Standort verliert Wettbewerbsfähigkeit
Allerdings dürfte damit das Maximum erreicht sein. In jüngster Zeit kam das Land bei der Produktion neuer Modelle seltener zum Zuge. VW wird seinen neuen elektrischen Kleinwagen ID.1 nicht in Bratislava fertigen lassen, sondern im portugiesischen Palmela.
Stellantis gab im Frühjahr 2025 bekannt, ein neues Elektroauto unter dem Codenamen B10 im spanischen Saragossa statt im slowakischen Trnava zu bauen. Gegen die Slowakei sprachen laut Wirtschaftszeitung Hospodárske noviny die hohen Arbeitskosten, die gestiegene Körperschaftsteuer sowie die neue Finanztransaktionssteuer.
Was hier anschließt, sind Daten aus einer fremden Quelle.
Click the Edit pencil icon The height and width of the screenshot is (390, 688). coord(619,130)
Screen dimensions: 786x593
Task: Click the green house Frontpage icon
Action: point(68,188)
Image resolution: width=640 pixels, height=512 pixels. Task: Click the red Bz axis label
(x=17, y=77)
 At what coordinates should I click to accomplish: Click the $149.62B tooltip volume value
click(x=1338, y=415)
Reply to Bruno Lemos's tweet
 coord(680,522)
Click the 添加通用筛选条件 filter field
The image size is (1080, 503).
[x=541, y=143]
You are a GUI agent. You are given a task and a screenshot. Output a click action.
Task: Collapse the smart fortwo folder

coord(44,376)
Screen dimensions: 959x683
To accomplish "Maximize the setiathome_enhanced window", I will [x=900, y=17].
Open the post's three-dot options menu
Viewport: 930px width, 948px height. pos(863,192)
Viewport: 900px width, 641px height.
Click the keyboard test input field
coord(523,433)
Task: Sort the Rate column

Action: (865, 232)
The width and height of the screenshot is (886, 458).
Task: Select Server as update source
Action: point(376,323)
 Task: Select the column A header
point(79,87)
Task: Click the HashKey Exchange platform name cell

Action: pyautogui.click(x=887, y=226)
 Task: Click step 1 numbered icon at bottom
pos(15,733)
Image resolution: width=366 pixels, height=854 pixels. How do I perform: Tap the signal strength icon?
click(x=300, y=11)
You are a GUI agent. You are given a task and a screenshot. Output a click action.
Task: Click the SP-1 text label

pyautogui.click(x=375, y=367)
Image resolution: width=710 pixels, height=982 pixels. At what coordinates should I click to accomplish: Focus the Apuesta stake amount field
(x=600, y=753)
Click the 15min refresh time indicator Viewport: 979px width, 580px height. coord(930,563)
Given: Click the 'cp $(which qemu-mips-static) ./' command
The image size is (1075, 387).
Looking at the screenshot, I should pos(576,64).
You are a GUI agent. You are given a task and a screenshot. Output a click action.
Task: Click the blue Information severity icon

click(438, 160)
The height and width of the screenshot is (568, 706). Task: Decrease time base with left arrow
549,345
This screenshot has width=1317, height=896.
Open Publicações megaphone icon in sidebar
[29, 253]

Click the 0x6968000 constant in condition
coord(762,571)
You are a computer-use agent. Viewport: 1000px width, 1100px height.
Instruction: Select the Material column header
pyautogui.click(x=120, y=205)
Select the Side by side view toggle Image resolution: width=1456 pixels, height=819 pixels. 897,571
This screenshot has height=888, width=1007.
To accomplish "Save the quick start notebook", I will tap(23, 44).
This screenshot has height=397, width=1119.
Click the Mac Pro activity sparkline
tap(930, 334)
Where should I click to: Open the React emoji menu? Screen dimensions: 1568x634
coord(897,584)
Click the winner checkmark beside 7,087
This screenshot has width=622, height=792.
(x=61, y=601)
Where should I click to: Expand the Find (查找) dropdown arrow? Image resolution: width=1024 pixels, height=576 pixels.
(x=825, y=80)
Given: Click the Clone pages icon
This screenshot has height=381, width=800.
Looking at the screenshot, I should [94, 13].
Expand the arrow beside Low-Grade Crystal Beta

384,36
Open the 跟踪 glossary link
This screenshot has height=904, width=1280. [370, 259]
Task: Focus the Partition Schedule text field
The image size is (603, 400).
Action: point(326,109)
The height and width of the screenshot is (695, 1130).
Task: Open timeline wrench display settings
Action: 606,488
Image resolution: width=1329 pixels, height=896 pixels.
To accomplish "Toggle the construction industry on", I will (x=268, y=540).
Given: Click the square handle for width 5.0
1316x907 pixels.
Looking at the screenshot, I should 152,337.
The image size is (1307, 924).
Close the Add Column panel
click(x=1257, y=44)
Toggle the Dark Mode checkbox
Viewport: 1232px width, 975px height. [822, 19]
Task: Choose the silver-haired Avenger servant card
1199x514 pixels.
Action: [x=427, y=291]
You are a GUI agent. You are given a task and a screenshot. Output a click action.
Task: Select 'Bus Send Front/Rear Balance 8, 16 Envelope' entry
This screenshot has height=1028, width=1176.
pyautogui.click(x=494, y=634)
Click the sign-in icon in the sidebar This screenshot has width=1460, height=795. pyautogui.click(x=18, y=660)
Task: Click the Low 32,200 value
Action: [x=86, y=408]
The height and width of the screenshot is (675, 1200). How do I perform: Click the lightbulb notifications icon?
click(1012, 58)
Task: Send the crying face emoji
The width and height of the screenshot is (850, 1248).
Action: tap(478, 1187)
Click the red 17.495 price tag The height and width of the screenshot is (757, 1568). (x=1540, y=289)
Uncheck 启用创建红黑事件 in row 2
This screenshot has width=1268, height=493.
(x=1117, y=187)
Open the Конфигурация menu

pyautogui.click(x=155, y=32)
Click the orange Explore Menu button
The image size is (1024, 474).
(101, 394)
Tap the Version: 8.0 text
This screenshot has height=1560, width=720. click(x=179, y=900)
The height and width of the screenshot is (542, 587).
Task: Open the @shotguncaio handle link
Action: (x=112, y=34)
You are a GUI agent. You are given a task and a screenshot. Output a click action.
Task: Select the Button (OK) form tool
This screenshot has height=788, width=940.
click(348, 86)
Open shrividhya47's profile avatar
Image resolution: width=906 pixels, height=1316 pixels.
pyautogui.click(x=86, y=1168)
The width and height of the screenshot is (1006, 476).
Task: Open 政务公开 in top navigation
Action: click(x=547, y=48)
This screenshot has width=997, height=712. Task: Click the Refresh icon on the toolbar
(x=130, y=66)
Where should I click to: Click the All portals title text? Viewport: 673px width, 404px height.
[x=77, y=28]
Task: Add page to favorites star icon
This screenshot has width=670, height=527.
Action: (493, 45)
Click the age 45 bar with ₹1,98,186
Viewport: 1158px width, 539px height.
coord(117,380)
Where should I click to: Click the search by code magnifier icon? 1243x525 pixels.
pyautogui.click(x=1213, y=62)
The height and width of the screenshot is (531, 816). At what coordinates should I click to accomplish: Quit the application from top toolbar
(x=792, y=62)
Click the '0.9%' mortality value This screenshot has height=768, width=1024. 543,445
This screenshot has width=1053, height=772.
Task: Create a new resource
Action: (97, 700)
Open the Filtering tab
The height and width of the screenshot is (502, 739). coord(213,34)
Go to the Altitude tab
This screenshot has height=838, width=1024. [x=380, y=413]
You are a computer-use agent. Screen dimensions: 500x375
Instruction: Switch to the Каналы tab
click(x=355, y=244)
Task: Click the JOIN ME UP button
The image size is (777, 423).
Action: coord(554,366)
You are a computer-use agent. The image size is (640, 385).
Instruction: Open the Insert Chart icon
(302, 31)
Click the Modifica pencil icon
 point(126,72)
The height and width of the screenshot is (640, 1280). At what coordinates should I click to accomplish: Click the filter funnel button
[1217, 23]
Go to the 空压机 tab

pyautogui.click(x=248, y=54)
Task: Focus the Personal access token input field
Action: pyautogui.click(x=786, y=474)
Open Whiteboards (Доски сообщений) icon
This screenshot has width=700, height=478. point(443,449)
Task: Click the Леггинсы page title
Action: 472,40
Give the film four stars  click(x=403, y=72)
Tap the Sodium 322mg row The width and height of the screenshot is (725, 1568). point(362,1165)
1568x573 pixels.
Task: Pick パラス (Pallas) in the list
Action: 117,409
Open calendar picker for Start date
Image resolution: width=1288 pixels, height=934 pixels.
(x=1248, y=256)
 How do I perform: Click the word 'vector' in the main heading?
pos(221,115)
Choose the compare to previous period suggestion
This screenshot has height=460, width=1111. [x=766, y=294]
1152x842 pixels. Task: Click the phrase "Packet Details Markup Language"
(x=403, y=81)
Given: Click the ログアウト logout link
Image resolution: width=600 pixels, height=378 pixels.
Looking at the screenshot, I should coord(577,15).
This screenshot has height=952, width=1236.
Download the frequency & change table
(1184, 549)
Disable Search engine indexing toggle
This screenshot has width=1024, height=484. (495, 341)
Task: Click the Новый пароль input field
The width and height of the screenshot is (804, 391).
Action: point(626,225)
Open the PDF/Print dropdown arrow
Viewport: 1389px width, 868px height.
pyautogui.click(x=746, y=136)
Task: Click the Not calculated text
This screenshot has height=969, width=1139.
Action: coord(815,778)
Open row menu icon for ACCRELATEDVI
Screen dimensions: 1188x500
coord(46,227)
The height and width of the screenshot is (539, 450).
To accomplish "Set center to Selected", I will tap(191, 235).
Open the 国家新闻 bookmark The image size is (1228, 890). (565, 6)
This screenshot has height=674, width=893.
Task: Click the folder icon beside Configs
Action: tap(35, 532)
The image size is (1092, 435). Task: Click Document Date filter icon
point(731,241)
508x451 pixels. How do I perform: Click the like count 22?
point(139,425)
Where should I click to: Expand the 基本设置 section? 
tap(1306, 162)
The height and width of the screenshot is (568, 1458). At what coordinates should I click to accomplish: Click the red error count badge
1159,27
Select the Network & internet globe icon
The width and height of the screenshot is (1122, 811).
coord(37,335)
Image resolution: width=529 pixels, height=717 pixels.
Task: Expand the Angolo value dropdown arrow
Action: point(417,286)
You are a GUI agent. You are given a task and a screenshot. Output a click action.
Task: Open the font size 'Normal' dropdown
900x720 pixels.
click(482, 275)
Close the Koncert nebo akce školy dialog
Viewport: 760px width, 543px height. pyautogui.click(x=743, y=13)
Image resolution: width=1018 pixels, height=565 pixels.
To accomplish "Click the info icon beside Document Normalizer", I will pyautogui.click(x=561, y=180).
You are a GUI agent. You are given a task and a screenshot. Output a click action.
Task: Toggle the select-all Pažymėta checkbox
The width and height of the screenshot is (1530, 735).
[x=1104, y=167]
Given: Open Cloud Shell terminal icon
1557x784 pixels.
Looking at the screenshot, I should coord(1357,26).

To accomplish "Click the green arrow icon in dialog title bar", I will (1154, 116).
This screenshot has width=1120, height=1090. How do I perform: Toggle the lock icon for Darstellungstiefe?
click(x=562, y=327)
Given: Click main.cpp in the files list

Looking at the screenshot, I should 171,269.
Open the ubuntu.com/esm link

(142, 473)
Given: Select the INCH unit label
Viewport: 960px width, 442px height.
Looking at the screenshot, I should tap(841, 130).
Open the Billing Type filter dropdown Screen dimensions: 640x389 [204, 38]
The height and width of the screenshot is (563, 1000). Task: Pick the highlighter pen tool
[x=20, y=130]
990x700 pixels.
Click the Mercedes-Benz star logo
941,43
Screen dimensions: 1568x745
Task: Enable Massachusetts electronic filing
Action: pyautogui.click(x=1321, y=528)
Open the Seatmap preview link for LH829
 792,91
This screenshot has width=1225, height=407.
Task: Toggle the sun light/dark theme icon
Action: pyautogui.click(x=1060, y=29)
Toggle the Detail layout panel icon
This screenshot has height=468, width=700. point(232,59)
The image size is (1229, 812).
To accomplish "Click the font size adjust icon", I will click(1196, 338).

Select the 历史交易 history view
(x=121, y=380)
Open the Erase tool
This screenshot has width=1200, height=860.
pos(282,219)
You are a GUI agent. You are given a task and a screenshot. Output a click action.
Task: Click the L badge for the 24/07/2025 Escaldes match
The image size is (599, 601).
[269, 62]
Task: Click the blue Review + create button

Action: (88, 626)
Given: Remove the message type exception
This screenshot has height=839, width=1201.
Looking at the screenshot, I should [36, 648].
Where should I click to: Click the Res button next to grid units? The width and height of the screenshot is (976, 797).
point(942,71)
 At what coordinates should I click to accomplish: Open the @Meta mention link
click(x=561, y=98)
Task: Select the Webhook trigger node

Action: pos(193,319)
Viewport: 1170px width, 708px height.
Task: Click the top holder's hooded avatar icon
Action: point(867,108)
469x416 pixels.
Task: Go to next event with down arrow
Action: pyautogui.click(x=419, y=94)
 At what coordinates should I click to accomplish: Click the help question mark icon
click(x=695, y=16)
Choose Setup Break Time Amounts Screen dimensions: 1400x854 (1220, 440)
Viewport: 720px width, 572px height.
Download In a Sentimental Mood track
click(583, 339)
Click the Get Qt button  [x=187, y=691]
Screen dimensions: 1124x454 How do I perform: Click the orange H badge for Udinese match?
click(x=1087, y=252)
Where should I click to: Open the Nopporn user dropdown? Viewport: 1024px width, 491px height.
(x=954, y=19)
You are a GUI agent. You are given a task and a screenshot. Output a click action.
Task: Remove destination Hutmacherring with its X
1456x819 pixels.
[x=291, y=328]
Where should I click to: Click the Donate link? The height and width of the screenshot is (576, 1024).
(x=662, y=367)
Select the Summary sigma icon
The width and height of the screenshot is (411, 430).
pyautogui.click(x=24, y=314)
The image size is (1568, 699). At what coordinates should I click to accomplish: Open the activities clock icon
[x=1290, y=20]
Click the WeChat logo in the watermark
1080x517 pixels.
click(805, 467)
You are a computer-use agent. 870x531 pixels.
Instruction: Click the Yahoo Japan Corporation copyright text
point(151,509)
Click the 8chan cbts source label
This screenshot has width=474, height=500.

Bereits 2023 hatte Stellantis das Erfolgsmodell Peugeot 208 (Verbrennerauto) von Trnava nach Marokko verlegt.
Ein Nachteil des Standortes ist laut Branchenexperten, dass es in der Nähe keine große Batteriefabrik gibt. Die in Šurany geplante Gigafactory des chinesischen Herstellers Gotion zusammen mit dem slowakischen Unternehmen InoBat steckt noch in der Planungsphase.
Auch erste Zulieferer verlassen das Land. Calearo Antenne gibt seinen Standort im westslowakischen Šamorín auf. ZF kündigte an, seine Fabrik in Detva bis Mitte 2026 zu schließen. Dort werden Komponenten für Lenkung und Federung hergestellt. Dafür soll das Werk in Trnava für 130 Millionen Euro ausgebaut werden, wo ZF Teile für Hybrid- und Elektroantriebe entwickelt.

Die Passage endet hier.